Maybe we’ll see a Christmas miracle. Maybe it’s a cold winter in more ways than one. Definitely, no one will be able to fully predict what will happen to the global economy and markets in the coming months. The uncertainty of financial planning in a bear market could be enough for some people to avoid traditional year-end strategies and instead hold their ground until markets recover.
However, the current market environment creates financial planning opportunities not only to protect wealth, but also to set the stage for future growth.
Yes, even when the darkness of winter approaches.
Here are five things you might consider doing:
1. Convert Traditional IRAs to Roth IRAs.
Traditional IRAs don’t eliminate taxes, they defer them for the future. As the account grows, so does the tax liability. At some point, the IRS will be there to collect their percentage of your retirement savings, but what if you could buy Uncle Sam’s share of your IRA today?
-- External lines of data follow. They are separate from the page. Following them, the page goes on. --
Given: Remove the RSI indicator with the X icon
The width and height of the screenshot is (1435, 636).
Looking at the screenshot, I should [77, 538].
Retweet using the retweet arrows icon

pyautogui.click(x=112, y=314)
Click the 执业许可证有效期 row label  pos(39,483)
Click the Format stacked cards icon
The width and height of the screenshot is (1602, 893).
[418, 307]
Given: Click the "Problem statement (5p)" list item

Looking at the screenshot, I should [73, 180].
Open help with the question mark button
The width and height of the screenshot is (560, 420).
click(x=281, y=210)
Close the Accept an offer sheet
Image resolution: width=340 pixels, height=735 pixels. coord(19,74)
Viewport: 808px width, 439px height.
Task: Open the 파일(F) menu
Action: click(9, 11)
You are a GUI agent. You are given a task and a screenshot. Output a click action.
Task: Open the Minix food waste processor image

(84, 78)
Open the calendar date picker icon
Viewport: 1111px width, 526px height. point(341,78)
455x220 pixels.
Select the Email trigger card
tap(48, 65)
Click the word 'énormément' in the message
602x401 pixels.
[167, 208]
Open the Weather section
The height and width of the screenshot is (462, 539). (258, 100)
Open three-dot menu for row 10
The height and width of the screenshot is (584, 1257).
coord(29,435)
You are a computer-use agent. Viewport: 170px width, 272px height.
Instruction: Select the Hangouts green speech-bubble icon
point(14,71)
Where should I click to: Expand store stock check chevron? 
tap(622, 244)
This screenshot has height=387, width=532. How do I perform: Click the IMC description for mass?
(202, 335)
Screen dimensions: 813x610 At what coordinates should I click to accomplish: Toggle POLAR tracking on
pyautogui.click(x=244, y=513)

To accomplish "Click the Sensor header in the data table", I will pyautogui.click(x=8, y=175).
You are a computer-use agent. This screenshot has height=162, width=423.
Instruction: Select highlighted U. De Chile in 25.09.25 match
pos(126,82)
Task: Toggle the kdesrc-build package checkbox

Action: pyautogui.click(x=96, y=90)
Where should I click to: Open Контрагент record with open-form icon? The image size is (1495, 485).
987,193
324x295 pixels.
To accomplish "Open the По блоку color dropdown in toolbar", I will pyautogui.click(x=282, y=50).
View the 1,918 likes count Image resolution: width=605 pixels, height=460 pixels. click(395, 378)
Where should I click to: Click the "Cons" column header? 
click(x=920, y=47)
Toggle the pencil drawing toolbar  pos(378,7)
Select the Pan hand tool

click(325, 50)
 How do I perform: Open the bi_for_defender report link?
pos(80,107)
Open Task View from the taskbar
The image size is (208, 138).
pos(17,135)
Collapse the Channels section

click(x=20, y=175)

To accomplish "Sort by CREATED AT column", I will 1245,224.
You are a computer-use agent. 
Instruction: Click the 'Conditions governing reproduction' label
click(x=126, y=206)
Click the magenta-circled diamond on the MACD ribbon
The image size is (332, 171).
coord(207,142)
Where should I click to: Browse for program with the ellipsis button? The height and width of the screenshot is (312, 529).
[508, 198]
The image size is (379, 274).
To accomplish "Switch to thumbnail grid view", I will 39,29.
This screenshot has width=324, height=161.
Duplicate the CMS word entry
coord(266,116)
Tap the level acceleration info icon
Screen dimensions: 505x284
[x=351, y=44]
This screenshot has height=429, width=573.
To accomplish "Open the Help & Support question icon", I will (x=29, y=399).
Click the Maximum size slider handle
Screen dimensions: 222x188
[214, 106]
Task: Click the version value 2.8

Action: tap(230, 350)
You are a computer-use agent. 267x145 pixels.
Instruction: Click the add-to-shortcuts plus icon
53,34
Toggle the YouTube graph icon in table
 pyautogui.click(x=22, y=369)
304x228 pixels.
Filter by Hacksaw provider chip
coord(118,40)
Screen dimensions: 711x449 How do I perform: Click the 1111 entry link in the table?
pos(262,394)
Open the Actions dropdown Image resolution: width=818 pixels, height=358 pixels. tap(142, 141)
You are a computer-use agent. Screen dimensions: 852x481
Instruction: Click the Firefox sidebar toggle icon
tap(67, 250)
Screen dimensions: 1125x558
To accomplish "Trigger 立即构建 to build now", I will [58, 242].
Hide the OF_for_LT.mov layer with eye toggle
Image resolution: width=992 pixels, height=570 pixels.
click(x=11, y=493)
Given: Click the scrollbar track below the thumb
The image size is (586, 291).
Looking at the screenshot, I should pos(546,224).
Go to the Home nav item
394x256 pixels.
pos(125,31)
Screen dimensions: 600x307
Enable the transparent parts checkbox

Enter the Roth conversion. It doesn’t always make sense, but when the markets are down, likely deflating the value of an IRA, it’s an advantageous time to convert a traditional IRA to a Roth IRA — because of the tax cut to do so — and then enjoy capturing tax-free profits when the market picks up.
In addition, there are new regulations that make inherit traditional IRAs less advantageous because they will force faster withdrawals from the account than was required in the past. The SECURE Act changed the old rule to say that beneficiaries have 10 years to withdraw funds from an inherited IRA, but the new regulations make it even clearer if the original owner of the IRA was already taking required minimum distributions (RMDs)the heir must continue to take the RMDs before fully withdrawing the money in the tenth year of ownership.
By converting that traditional IRA to a Roth, the account holder would not be required to take the RMD, nor would the heirs, as long as the money is withdrawn before the 10th year.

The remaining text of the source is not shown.